| Directions for this task |
In every one of the entries below, swap "checkbox" for "check box" and leave everything else unchanged.

Entries in a dataset
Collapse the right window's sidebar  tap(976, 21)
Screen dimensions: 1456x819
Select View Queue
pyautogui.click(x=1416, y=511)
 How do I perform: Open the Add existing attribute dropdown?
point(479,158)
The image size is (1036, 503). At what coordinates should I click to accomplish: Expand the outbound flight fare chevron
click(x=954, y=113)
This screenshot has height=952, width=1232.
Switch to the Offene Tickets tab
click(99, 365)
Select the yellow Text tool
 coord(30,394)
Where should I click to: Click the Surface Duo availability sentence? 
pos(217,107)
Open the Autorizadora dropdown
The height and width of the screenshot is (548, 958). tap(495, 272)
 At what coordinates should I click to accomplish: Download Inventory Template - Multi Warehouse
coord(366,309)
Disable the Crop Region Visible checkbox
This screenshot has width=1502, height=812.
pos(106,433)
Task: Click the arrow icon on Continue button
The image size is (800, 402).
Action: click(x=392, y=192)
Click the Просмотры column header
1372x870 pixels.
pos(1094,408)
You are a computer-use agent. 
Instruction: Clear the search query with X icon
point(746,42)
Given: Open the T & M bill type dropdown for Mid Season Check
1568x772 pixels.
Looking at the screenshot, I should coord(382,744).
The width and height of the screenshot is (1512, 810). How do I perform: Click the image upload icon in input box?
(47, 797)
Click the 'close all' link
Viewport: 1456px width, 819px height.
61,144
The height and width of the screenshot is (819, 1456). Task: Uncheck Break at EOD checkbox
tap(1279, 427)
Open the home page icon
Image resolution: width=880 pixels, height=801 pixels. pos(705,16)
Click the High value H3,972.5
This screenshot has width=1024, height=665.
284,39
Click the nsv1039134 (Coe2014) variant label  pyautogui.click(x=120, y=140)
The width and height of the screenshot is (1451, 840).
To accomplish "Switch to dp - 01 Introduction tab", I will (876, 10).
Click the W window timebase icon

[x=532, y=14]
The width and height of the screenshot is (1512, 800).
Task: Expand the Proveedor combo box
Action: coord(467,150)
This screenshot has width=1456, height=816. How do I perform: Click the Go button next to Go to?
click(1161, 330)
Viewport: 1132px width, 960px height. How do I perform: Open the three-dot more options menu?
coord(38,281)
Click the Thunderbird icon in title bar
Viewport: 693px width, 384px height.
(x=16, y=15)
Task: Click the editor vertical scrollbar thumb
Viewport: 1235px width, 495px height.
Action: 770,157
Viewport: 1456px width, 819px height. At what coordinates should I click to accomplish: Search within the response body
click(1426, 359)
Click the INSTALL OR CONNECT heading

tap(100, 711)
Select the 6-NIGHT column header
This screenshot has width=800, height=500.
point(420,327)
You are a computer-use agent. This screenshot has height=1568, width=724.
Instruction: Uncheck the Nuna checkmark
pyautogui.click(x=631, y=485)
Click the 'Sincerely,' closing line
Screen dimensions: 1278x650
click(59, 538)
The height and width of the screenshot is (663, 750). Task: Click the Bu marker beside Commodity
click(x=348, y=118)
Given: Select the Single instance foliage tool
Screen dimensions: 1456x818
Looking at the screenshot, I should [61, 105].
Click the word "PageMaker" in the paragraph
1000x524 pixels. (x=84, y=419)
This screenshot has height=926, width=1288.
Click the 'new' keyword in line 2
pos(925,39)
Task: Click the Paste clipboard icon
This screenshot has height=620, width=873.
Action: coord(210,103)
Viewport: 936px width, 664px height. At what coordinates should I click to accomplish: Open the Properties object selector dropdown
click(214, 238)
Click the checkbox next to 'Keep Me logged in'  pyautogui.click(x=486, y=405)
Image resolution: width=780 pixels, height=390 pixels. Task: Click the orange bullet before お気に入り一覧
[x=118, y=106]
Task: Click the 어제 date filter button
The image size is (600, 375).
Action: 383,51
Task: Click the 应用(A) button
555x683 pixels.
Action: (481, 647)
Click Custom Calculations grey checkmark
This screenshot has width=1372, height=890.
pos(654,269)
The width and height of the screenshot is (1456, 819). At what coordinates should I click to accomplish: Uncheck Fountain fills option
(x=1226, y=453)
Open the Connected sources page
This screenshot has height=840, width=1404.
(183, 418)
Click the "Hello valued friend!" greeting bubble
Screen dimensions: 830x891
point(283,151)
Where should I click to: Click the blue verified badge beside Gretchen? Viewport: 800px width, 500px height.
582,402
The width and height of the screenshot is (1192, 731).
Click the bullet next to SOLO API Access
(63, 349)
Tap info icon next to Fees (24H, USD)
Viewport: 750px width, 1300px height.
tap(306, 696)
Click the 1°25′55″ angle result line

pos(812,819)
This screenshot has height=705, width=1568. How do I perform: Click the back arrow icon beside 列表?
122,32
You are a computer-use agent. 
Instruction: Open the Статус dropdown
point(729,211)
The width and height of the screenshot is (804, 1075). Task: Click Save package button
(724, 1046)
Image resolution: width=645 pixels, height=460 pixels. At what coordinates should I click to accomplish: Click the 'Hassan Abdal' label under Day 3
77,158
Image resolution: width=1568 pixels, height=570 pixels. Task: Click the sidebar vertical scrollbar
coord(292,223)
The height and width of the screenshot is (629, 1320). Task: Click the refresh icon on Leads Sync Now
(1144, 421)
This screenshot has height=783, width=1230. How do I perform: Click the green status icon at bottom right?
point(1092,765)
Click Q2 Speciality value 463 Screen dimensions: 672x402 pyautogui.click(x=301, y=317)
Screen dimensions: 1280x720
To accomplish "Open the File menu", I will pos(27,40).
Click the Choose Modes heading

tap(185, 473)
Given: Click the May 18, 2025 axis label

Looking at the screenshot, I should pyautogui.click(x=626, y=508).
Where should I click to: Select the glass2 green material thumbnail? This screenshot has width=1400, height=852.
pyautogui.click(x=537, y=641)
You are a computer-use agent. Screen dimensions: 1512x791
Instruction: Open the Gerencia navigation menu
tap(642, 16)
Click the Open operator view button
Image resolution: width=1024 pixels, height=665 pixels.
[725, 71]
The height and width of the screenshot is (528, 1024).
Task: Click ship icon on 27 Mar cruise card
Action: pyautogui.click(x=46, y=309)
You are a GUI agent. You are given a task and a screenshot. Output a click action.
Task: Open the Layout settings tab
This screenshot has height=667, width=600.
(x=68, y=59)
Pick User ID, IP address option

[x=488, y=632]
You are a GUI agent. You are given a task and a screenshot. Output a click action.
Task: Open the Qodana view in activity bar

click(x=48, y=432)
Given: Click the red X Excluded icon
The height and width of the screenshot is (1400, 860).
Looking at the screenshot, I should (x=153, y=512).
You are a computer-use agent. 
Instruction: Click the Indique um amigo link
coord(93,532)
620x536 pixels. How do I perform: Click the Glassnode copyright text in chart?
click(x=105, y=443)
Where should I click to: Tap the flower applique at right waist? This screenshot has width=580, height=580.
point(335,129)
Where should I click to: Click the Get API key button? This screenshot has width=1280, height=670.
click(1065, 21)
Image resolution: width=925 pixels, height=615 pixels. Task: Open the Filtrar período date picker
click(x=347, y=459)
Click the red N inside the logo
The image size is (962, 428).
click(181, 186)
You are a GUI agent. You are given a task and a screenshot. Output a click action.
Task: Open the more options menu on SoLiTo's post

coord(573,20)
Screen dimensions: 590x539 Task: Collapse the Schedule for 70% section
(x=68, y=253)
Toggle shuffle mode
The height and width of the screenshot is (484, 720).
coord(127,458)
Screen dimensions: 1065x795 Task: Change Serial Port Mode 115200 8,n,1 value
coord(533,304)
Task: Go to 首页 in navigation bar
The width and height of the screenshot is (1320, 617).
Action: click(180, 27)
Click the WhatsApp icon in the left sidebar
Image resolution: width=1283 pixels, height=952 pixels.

| Task solution |
Collapse the right window's sidebar  tap(976, 21)
Screen dimensions: 1456x819
Select View Queue
pyautogui.click(x=1416, y=511)
 How do I perform: Open the Add existing attribute dropdown?
point(479,158)
The image size is (1036, 503). At what coordinates should I click to accomplish: Expand the outbound flight fare chevron
click(x=954, y=113)
This screenshot has height=952, width=1232.
Switch to the Offene Tickets tab
click(99, 365)
Select the yellow Text tool
 coord(30,394)
Where should I click to: Click the Surface Duo availability sentence? 
pos(217,107)
Open the Autorizadora dropdown
The height and width of the screenshot is (548, 958). tap(495, 272)
 At what coordinates should I click to accomplish: Download Inventory Template - Multi Warehouse
coord(366,309)
Disable the Crop Region Visible check box
This screenshot has width=1502, height=812.
pos(106,433)
Task: Click the arrow icon on Continue button
The image size is (800, 402).
Action: click(x=392, y=192)
Click the Просмотры column header
1372x870 pixels.
pos(1094,408)
You are a computer-use agent. 
Instruction: Clear the search query with X icon
point(746,42)
Given: Open the T & M bill type dropdown for Mid Season Check
1568x772 pixels.
Looking at the screenshot, I should coord(382,744).
The width and height of the screenshot is (1512, 810). How do I perform: Click the image upload icon in input box?
(47, 797)
Click the 'close all' link
Viewport: 1456px width, 819px height.
61,144
The height and width of the screenshot is (819, 1456). Task: Uncheck Break at EOD check box
tap(1279, 427)
Open the home page icon
Image resolution: width=880 pixels, height=801 pixels. pos(705,16)
Click the High value H3,972.5
This screenshot has width=1024, height=665.
284,39
Click the nsv1039134 (Coe2014) variant label  pyautogui.click(x=120, y=140)
The width and height of the screenshot is (1451, 840).
To accomplish "Switch to dp - 01 Introduction tab", I will (876, 10).
Click the W window timebase icon

[x=532, y=14]
The width and height of the screenshot is (1512, 800).
Task: Expand the Proveedor combo box
Action: coord(467,150)
This screenshot has width=1456, height=816. How do I perform: Click the Go button next to Go to?
click(1161, 330)
Viewport: 1132px width, 960px height. How do I perform: Open the three-dot more options menu?
coord(38,281)
Click the Thunderbird icon in title bar
Viewport: 693px width, 384px height.
(x=16, y=15)
Task: Click the editor vertical scrollbar thumb
Viewport: 1235px width, 495px height.
Action: 770,157
Viewport: 1456px width, 819px height. At what coordinates should I click to accomplish: Search within the response body
click(1426, 359)
Click the INSTALL OR CONNECT heading

tap(100, 711)
Select the 6-NIGHT column header
This screenshot has width=800, height=500.
point(420,327)
You are a computer-use agent. This screenshot has height=1568, width=724.
Instruction: Uncheck the Nuna checkmark
pyautogui.click(x=631, y=485)
Click the 'Sincerely,' closing line
Screen dimensions: 1278x650
click(59, 538)
The height and width of the screenshot is (663, 750). Task: Click the Bu marker beside Commodity
click(x=348, y=118)
Given: Select the Single instance foliage tool
Screen dimensions: 1456x818
Looking at the screenshot, I should [61, 105].
Click the word "PageMaker" in the paragraph
1000x524 pixels. (x=84, y=419)
This screenshot has height=926, width=1288.
Click the 'new' keyword in line 2
pos(925,39)
Task: Click the Paste clipboard icon
This screenshot has height=620, width=873.
Action: coord(210,103)
Viewport: 936px width, 664px height. At what coordinates should I click to accomplish: Open the Properties object selector dropdown
click(214, 238)
Click the check box next to 'Keep Me logged in'  pyautogui.click(x=486, y=405)
Image resolution: width=780 pixels, height=390 pixels. Task: Click the orange bullet before お気に入り一覧
[x=118, y=106]
Task: Click the 어제 date filter button
The image size is (600, 375).
Action: 383,51
Task: Click the 应用(A) button
555x683 pixels.
Action: (481, 647)
Click Custom Calculations grey checkmark
This screenshot has width=1372, height=890.
pos(654,269)
The width and height of the screenshot is (1456, 819). At what coordinates should I click to accomplish: Uncheck Fountain fills option
(x=1226, y=453)
Open the Connected sources page
This screenshot has height=840, width=1404.
(183, 418)
Click the "Hello valued friend!" greeting bubble
Screen dimensions: 830x891
point(283,151)
Where should I click to: Click the blue verified badge beside Gretchen? Viewport: 800px width, 500px height.
582,402
The width and height of the screenshot is (1192, 731).
Click the bullet next to SOLO API Access
(63, 349)
Tap info icon next to Fees (24H, USD)
Viewport: 750px width, 1300px height.
tap(306, 696)
Click the 1°25′55″ angle result line

pos(812,819)
This screenshot has height=705, width=1568. How do I perform: Click the back arrow icon beside 列表?
122,32
You are a computer-use agent. 
Instruction: Open the Статус dropdown
point(729,211)
The width and height of the screenshot is (804, 1075). Task: Click Save package button
(724, 1046)
Image resolution: width=645 pixels, height=460 pixels. At what coordinates should I click to accomplish: Click the 'Hassan Abdal' label under Day 3
77,158
Image resolution: width=1568 pixels, height=570 pixels. Task: Click the sidebar vertical scrollbar
coord(292,223)
The height and width of the screenshot is (629, 1320). Task: Click the refresh icon on Leads Sync Now
(1144, 421)
This screenshot has height=783, width=1230. How do I perform: Click the green status icon at bottom right?
point(1092,765)
Click Q2 Speciality value 463 Screen dimensions: 672x402 pyautogui.click(x=301, y=317)
Screen dimensions: 1280x720
To accomplish "Open the File menu", I will pos(27,40).
Click the Choose Modes heading

tap(185, 473)
Given: Click the May 18, 2025 axis label

Looking at the screenshot, I should pyautogui.click(x=626, y=508).
Where should I click to: Select the glass2 green material thumbnail? This screenshot has width=1400, height=852.
pyautogui.click(x=537, y=641)
You are a computer-use agent. Screen dimensions: 1512x791
Instruction: Open the Gerencia navigation menu
tap(642, 16)
Click the Open operator view button
Image resolution: width=1024 pixels, height=665 pixels.
[725, 71]
The height and width of the screenshot is (528, 1024).
Task: Click ship icon on 27 Mar cruise card
Action: pyautogui.click(x=46, y=309)
You are a GUI agent. You are given a task and a screenshot. Output a click action.
Task: Open the Layout settings tab
This screenshot has height=667, width=600.
(x=68, y=59)
Pick User ID, IP address option

[x=488, y=632]
You are a GUI agent. You are given a task and a screenshot. Output a click action.
Task: Open the Qodana view in activity bar

click(x=48, y=432)
Given: Click the red X Excluded icon
The height and width of the screenshot is (1400, 860).
Looking at the screenshot, I should (x=153, y=512).
You are a computer-use agent. 
Instruction: Click the Indique um amigo link
coord(93,532)
620x536 pixels. How do I perform: Click the Glassnode copyright text in chart?
click(x=105, y=443)
Where should I click to: Tap the flower applique at right waist? This screenshot has width=580, height=580.
point(335,129)
Where should I click to: Click the Get API key button? This screenshot has width=1280, height=670.
click(1065, 21)
Image resolution: width=925 pixels, height=615 pixels. Task: Open the Filtrar período date picker
click(x=347, y=459)
Click the red N inside the logo
The image size is (962, 428).
click(181, 186)
You are a GUI agent. You are given a task and a screenshot. Output a click action.
Task: Open the more options menu on SoLiTo's post

coord(573,20)
Screen dimensions: 590x539 Task: Collapse the Schedule for 70% section
(x=68, y=253)
Toggle shuffle mode
The height and width of the screenshot is (484, 720).
coord(127,458)
Screen dimensions: 1065x795 Task: Change Serial Port Mode 115200 8,n,1 value
coord(533,304)
Task: Go to 首页 in navigation bar
The width and height of the screenshot is (1320, 617).
Action: click(180, 27)
Click the WhatsApp icon in the left sidebar
Image resolution: width=1283 pixels, height=952 pixels.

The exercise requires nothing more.